Thanks for the replies.

Parasitic load:
I think this is in the noise.
When there is no load on these generators they basically present very little resistance, so with no electrical load almost no parasitic load. You can easily spin the generator by hand and it will coast for a couple of rotations. There is minimal "cogging" where the rotor feels like it gets stuck in ruts made by the permanent magnets.

As an aside, the orange generators to have substantial cogging, like will lurch forward forcibly in your hand, but I suspect that overall they have very little parasitic load as well when you average the torque for a full rotation. The magnetic field has to be pushed through but then also gives a push, and averages out to ~0. The orange generator is like pushing a car up and down hills, the monkworkz generator is like pushing a car on a flat road, both averaging out to around the same energy for distances that include many climbs and descents and have zero net elevation gain.)

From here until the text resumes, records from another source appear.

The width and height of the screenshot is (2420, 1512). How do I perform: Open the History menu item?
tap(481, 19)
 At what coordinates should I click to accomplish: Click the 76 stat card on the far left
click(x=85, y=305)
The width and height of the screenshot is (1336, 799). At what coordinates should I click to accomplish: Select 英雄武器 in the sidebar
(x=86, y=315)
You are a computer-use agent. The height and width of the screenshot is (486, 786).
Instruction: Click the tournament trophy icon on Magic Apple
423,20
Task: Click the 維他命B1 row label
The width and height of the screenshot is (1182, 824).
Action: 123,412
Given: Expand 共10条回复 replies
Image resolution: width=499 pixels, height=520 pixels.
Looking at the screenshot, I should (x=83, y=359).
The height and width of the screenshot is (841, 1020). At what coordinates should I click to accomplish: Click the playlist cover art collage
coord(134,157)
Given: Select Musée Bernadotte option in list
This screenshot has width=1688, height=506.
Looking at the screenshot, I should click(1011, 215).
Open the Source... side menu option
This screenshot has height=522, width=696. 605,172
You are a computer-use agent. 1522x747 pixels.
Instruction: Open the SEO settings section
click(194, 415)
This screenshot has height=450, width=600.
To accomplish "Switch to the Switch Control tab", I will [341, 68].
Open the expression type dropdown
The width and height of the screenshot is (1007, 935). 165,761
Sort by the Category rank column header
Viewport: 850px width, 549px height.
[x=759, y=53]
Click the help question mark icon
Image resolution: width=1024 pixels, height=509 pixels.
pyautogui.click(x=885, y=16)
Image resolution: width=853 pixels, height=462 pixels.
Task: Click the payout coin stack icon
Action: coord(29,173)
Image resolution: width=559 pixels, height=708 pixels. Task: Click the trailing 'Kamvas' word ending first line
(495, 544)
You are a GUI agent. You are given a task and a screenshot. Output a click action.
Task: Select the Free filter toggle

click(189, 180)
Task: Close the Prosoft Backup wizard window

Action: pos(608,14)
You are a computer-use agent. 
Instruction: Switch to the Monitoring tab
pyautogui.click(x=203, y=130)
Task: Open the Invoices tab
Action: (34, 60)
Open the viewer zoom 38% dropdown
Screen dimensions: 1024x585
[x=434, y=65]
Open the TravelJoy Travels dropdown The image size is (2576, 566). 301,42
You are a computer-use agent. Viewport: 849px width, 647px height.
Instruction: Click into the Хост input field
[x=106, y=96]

However if you short the leads together it feels like you're churning ice cream, still very smooth, and the faster you try to spin it the more resistance it presents. But with no load there is very little mechanical resistance.

I have measured the mechanical to electrical efficiency and it's 90-95% in some case better than that, then the electrical efficiency of the regulator is substantially better still.

Alternators require the magnetic field to be actively generated and in rough numbers that's probably about a 10% efficiency hit, i.e. you need to put in around 1 amp of field to get 10 amps of current out. That will be less at higher RPM. Not something I have measured but that is generically how that works.

I would expect the Monkworkz device to be superior in mechanical to electrical efficiency at all RPM because it doesn't have to generate the magnetic field.

Anyway, parasitic loss is close to zero. If there is no load there is very little drag torque presented to the drive.

When it is actually making power there is loss in the conversion from mechanical to electrical power. Here is a quick worst case estimate of what the loss would be:

amps * volts = power
30 amps * 14.4 V = 432 watts <- call this power made good, why you bought the device

Power out /(regulator efficiency*Generator efficiency) = mechanical power required
432/(0.95*0.9) = 505 watts <- overall mechanical power harvested from your engine

lost power = 505-432 = 73 watts or ~0.1 HP. <- power you want to minimize

73 watts is high because the regulator efficiency is actually quite a bit better than 95%.

So even worst case scenario, the parasitic load is 0.1 HP, or less than 0.1% of the power output of most lycomings. Even if the alternator was a lot worse the parasitic load would still be in the noise(to me anyway).

But yes, whatever power is lost does need to be taken away with cooling and that is why there are blast tubes. The blast tubes are constrained to put the air directly where it is needed and nowhere else. I've measured the impact on cowling pressure differential with and without and it's less than the difference of 1 knot of airspeed.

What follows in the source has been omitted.